The U.S. Supreme Court last Monday denied Shell Oil Co.’s petition to review a whopping $54 million punitive damage award for the producer’s failure to pay a “net-profits interest” to the owners of an Oklahoma oil and natural gas lease.

The $54 million punitive award, the largest in Oklahoma history, is more than 70 times the $750,708 in net profits that Shell failed to pay the lease owners between 1973 and December 1985. In addition to the punitive damages, the Oklahoma courts — Oklahoma’s Court of Civil Appeals and the Oklahoma Supreme Court — affirmed compensatory damages of $13.2 million.

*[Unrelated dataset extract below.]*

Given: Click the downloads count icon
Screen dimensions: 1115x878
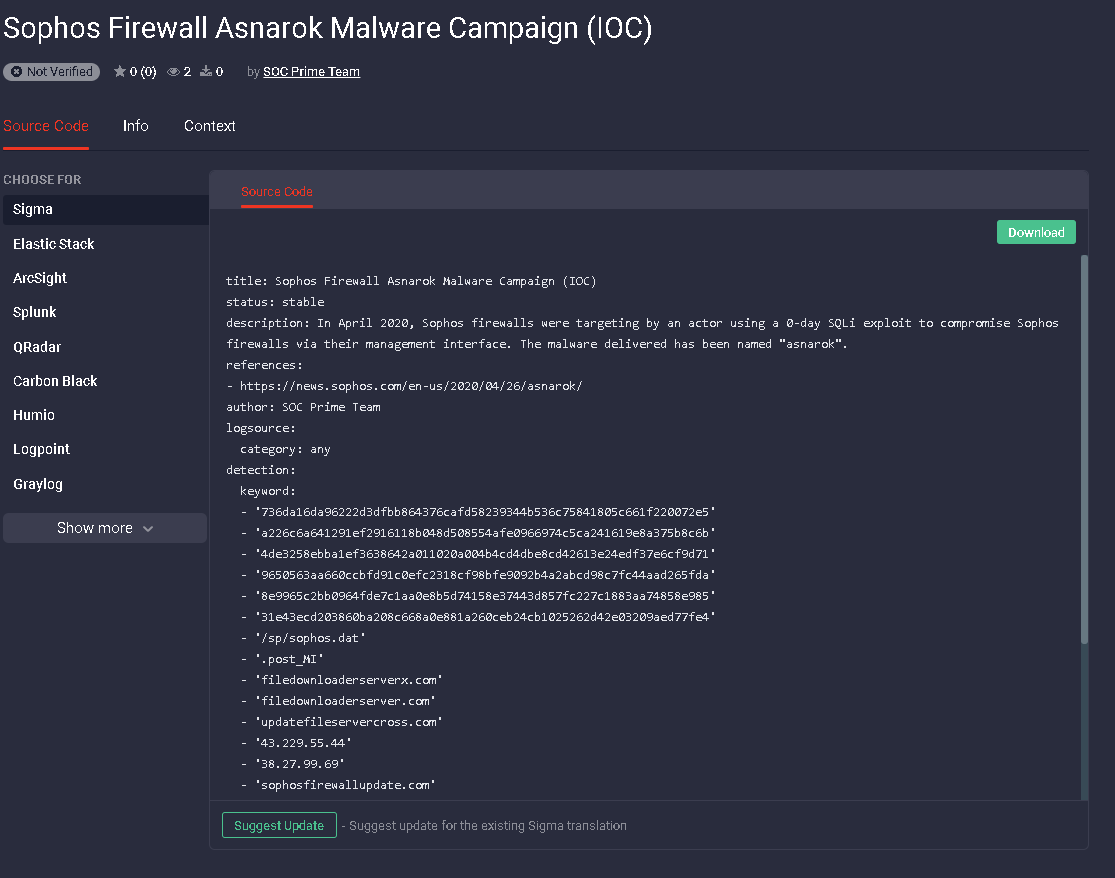Looking at the screenshot, I should pos(206,72).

The case arises out of a series of oil and gas agreements that the predecessors of a group of respondents, led by Nancy F. Hebble, entered into — transferring the lease to others but reserving for themselves a “net profits interest.” The arrangement gave them a contractual right to a portion of the profits from production. The lease, still subject to the net-profits interest, was assigned to Shell in 1948.

Between August 1973 and December 1985, Shell paid the amounts that were owed under the original agreements with the respondents’ predecessors, but the producer failed to pay the share of net profits from two oil and gas sources, according to court documents. In 1995 the respondents filed a lawsuit in U.S. District Court in Oklahoma, accusing Shell of breach of fiduciary duty, fraud and with violations of Oklahoma statutes regulating payments on oil and gas production.

The jury ruled against Shell. It awarded a total of $13.2 million in actual damages, of which $750,708 represented net profits from 1973 through 1985 that Shell failed to pay. The remaining $12.45 million was prejudgment interest calculated entirely at a special 12% rate. The punitive damages of nearly $54 million were awarded in the second stage of the trial.

In reviewing the decision, the Oklahoma appeals court said “the reprehensibility of Shell’s conduct is heightened by its intentional deceit of the interest owners whose oil proceeds it held for their benefit while it owed a fiduciary duty to those owners arising from its resort to the police powers of the state in unitizing oil and gas interests.”

And while “the amount of the punitive damage award was slightly more than four times the amount of the actual damages awarded, we do not find this disparity unreasonable. The punitive damage award in this case compares favorably with that in TXO Production Corp. vs. Alliance Resources Corp. [1993], where the jury awarded $19,000 in actual damages arising from the defendant’s baseless claim on plaintiff’s oil and gas interests and $10 million in punitive damages. Proportionately, Shell has received a much lighter sanction,” the appeals court said.

Shell brought a challenge to the constitutionality of the punitive award before the Oklahoma Supreme Court, which refused to review the case.